DESCRIPTION OF THE TASK
All lines from the one that has "This screenshot has" onward to the end of the records below are to be returned exactly; pictures are to be skipped.

Content starts

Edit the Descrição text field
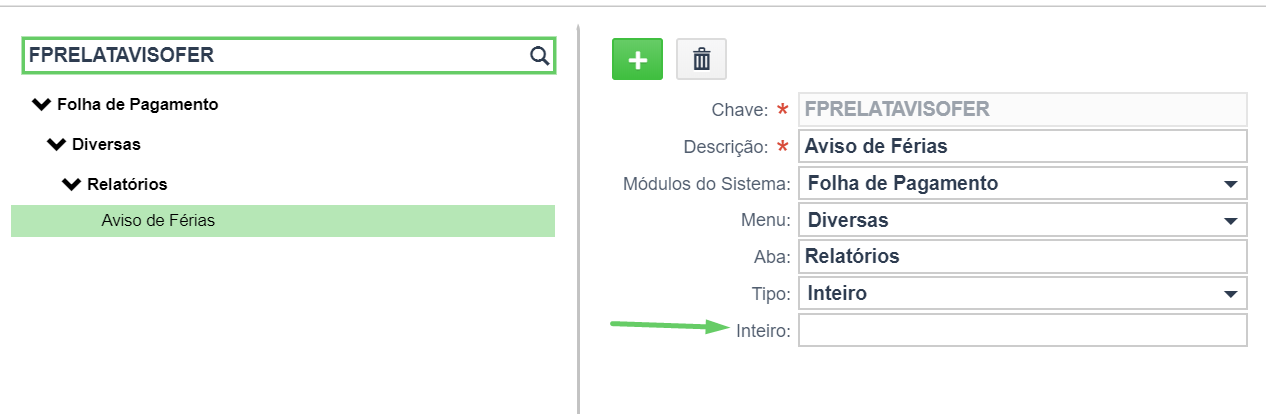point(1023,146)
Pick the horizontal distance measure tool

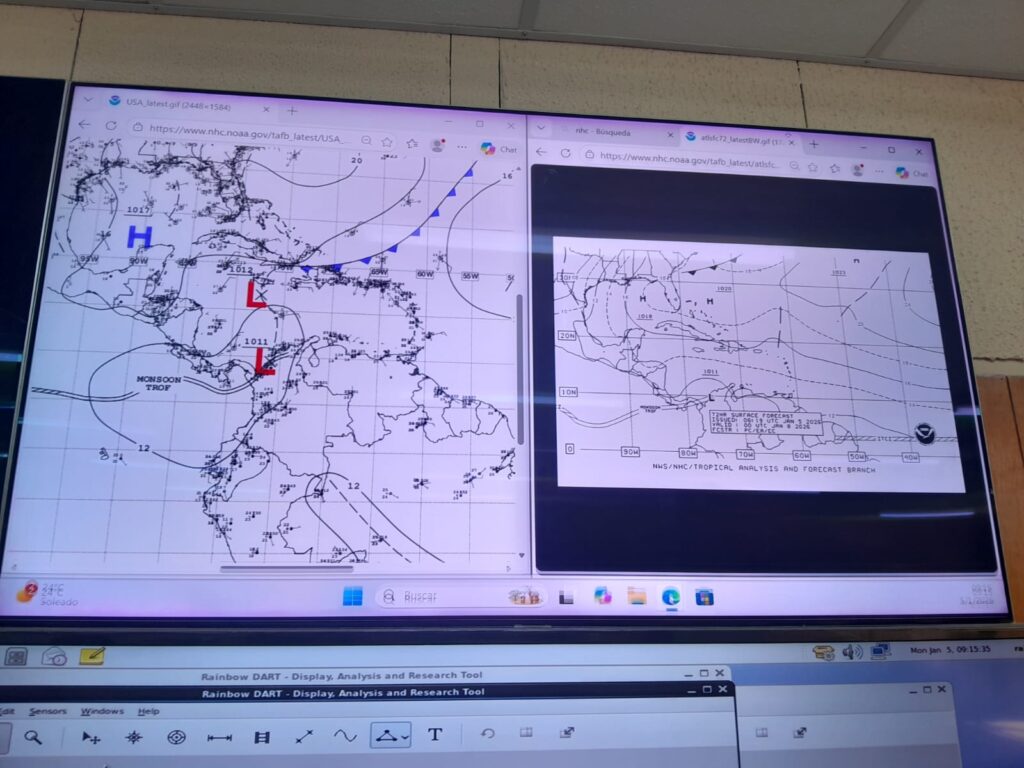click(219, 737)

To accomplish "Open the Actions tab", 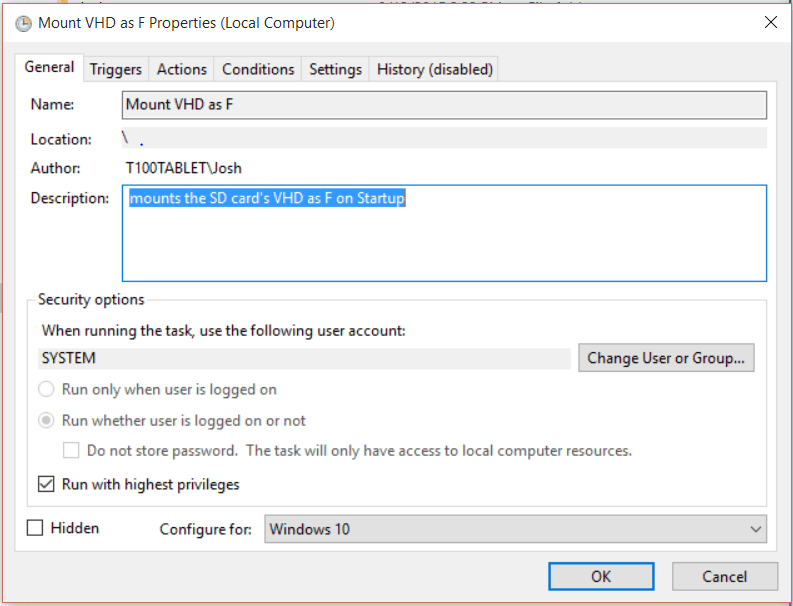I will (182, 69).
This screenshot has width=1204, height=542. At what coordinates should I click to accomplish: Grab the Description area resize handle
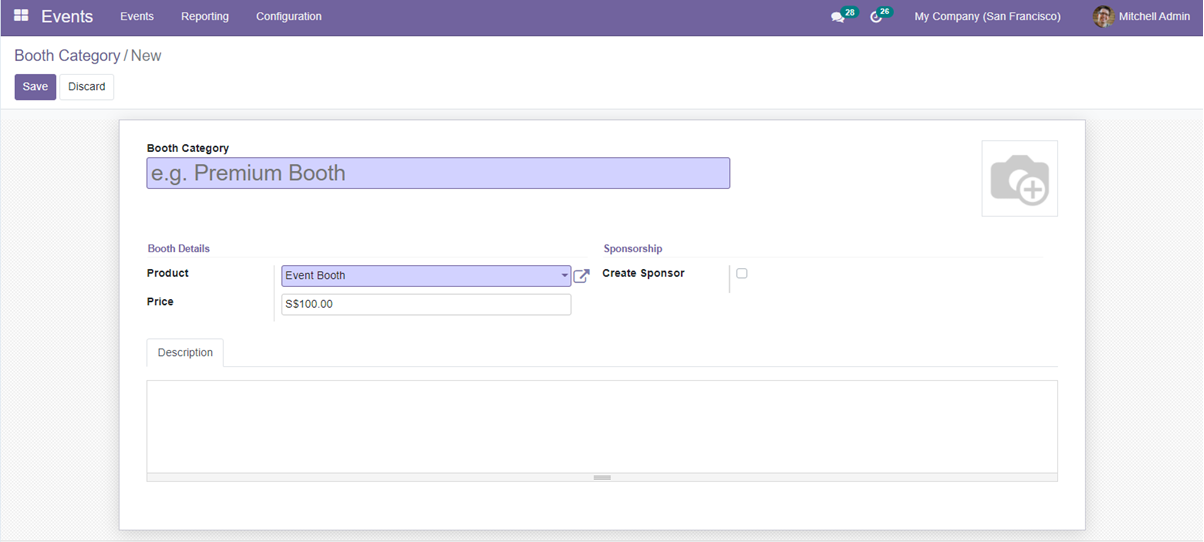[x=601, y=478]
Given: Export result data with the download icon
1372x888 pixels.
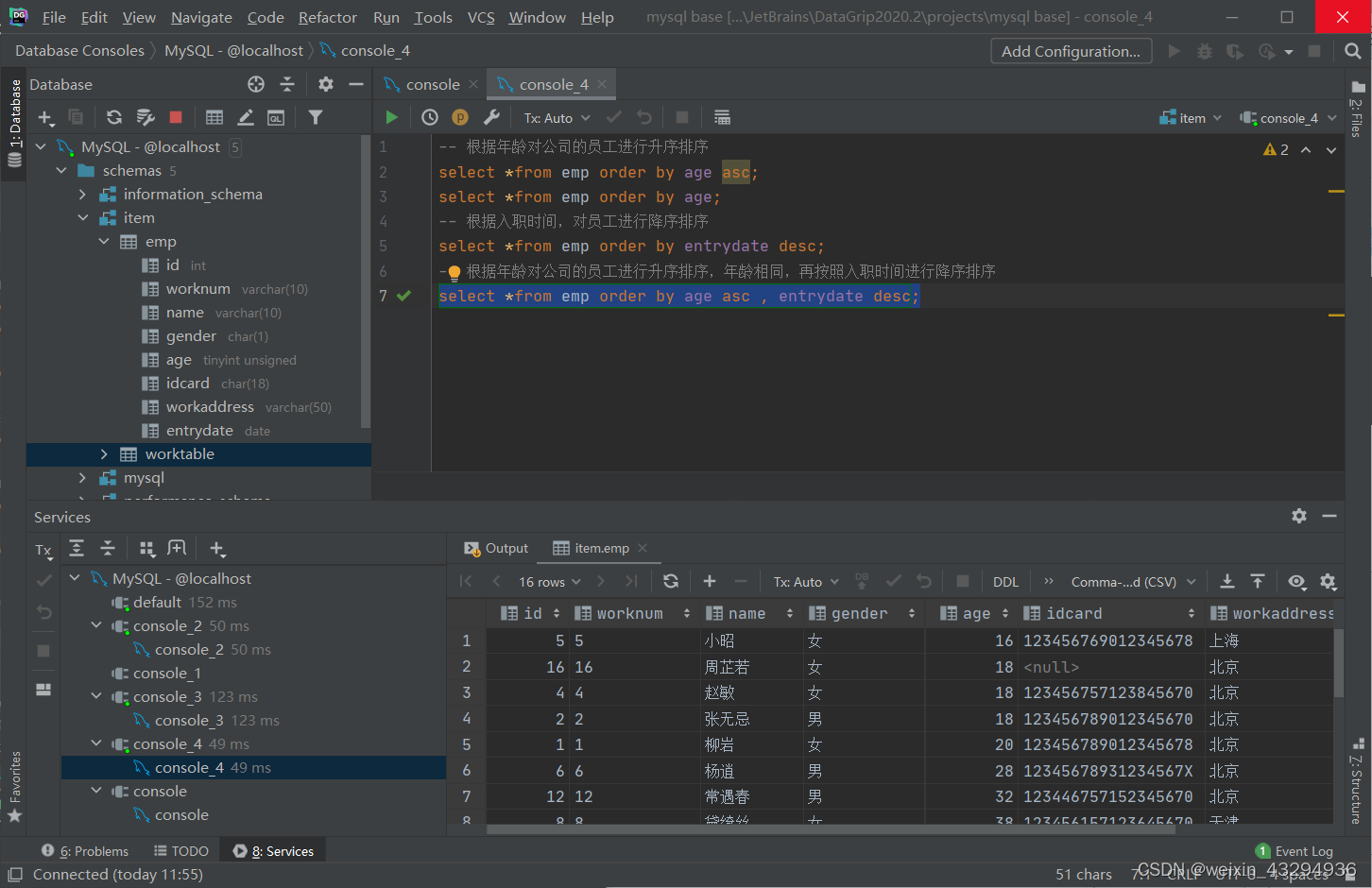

Content ends

RESULT OF THIS EXERCISE
This screenshot has width=1204, height=542. At what coordinates should I click to accomplish: Grab the Description area resize handle
[x=601, y=478]
Given: Export result data with the download icon
1372x888 pixels.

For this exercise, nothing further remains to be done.